We can use Binary Search to search for an element with just O(log n) time complexity —> belongs to Divide and Conquer algorithmic technique.

Let’s take an example with problem 34 on Leetcode:

Find First and Last Position of Element in Sorted Array

Input: nums = [5,7,7,8,8,10], target = 8

Output: [3,4].

The first approach - O(n)

Which is simply loop over an array and find the index, but the worst-case will lead to O(n) time complexity.

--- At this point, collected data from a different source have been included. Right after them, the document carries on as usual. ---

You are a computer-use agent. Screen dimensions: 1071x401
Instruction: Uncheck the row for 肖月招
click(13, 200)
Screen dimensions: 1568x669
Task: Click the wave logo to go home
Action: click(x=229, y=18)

var searchRange = function (nums, target) {
  if (!nums.length) {
    return [-1, -1];
  }
  const result = [];
  for (let i = 0; i <= nums.length - 1; i++) {
    if (nums[i] === target) {
      if (result.length === 0) {
        result.push(i);
      }
      if (nums[i + 1] !== target) {
        result.push(i);
        return result;
      }
    }
  }

  return [-1, -1];
};

The second approach - O(log n)

Now we’ll use Binary Search to solve this problem.

The pseudo-code template for Binary Search:

FUNCTION binarySearch(array, target):
    left = 0
    right = length(array) - 1

    WHILE left <= right:
        mid = left + (right - left) / 2

        IF array[mid] == target:
            RETURN mid
        ELSE IF array[mid] < target:
            left = mid + 1
        ELSE:
            right = mid - 1

    RETURN -1
END FUNCTION

Remember the +1 to left and -1 to right to avoid infinite loop (especially when the loop condition has the = sign).

Then, let’s apply this to the real code:

var searchRange = function (nums, target) {
  if (!nums.length) {
    return [-1, -1];
  }

  let start = -1;
  let end = -1;

  // find left
  let l = 0;
  let r = nums.length - 1;

  while (l <= r) {
    const mid = Math.floor((l + r) / 2);
    if (nums[mid] === target) {
      r = mid - 1;
      start = mid;
    } else if (nums[mid] < target) {
      l = mid + 1;
    } else {
      r = mid - 1;
    }
  }

  // find right
  l = 0;
  r = nums.length - 1;

  while (l <= r) {
    const mid = Math.floor((l + r) / 2);
    if (nums[mid] === target) {
      l = mid + 1;
      end = mid;
    } else if (nums[mid] < target) {
      l = mid + 1;
    } else {
      r = mid - 1;
    }
  }

  return [start, end];
};

This approach will take O(log n) time complexity even in the worst-case.